The DT-XGBoost hybrid model has a high AUC ROC on the validation set, but much lower on the training set. While the validation set might give us a better idea of the actual performance, this is still a bit questionable, so we will try another combination of models.

In [None]:
X_meta_val = np.concatenate((y_val_pred_proba.reshape(-1, 1), y_val_pred_proba_best_xgb.reshape(-1, 1)), axis=1)

print("Shape of X_meta_val:", X_meta_val.shape)

In [None]:
from sklearn.linear_model import LogisticRegression

# Instantiate a Logistic Regression meta-model
meta_model = LogisticRegression(solver='liblinear', random_state=42)

# Train the meta-model using the combined validation predictions and actual labels
meta_model.fit(X_meta_val, y_val)

print("Meta-model (Logistic Regression) training complete.")

In [None]:
from sklearn.metrics import roc_curve, auc, roc_auc_score
import matplotlib.pyplot as plt

# Predict probabilities on the validation meta-features using the trained meta-model
meta_model_pred_proba = meta_model.predict_proba(X_meta_val)[:, 1]

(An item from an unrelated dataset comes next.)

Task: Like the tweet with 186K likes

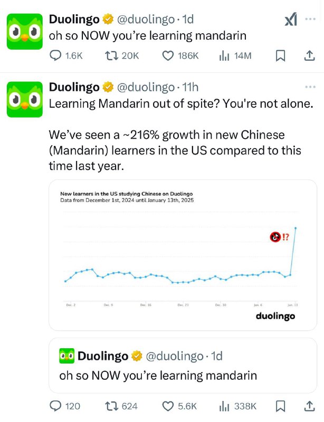Action: click(168, 55)
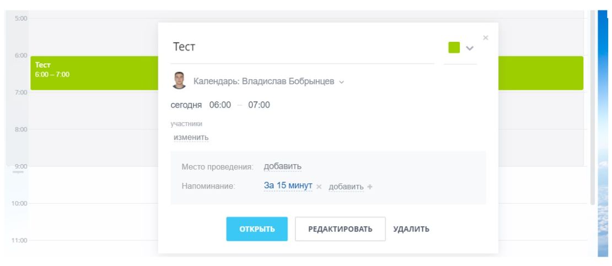The width and height of the screenshot is (612, 266).
Task: Expand the event color dropdown arrow
Action: click(470, 48)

# Calculate the AUC ROC score for the hybrid model
hybrid_stacked_auc = roc_auc_score(y_val, meta_model_pred_proba)

print(f"AUC ROC for Hybrid Stacked Model (Logistic Regression + XGBoost): {hybrid_stacked_auc}")

# Calculate the ROC curve for the hybrid stacked model
fpr_hybrid_stacked, tpr_hybrid_stacked, thresholds_hybrid_stacked = roc_curve(y_val, meta_model_pred_proba)

# Plot the ROC curve for the hybrid stacked model
plt.figure(figsize=(8, 6))
plt.plot(fpr_hybrid_stacked, tpr_hybrid_stacked, color='darkorange', lw=2, label=f'ROC curve (AUC = {hybrid_stacked_auc:.4f})')
plt.plot([0, 1], [0, 1], color='navy', lw=2, linestyle='--', label='Random Guessing')
plt.xlabel('False Positive Rate')
plt.ylabel('True Positive Rate')
plt.title('Receiver Operating Characteristic (ROC) Curve for Hybrid Stacked Model')
plt.legend(loc='lower right')
plt.show()

In [None]:
logistic_train_pred_proba = logistic_model.predict_proba(X_processed)[:, 1]
xgb_train_pred_proba = best_xgb_model.predict_proba(X_processed_df)[:, 1]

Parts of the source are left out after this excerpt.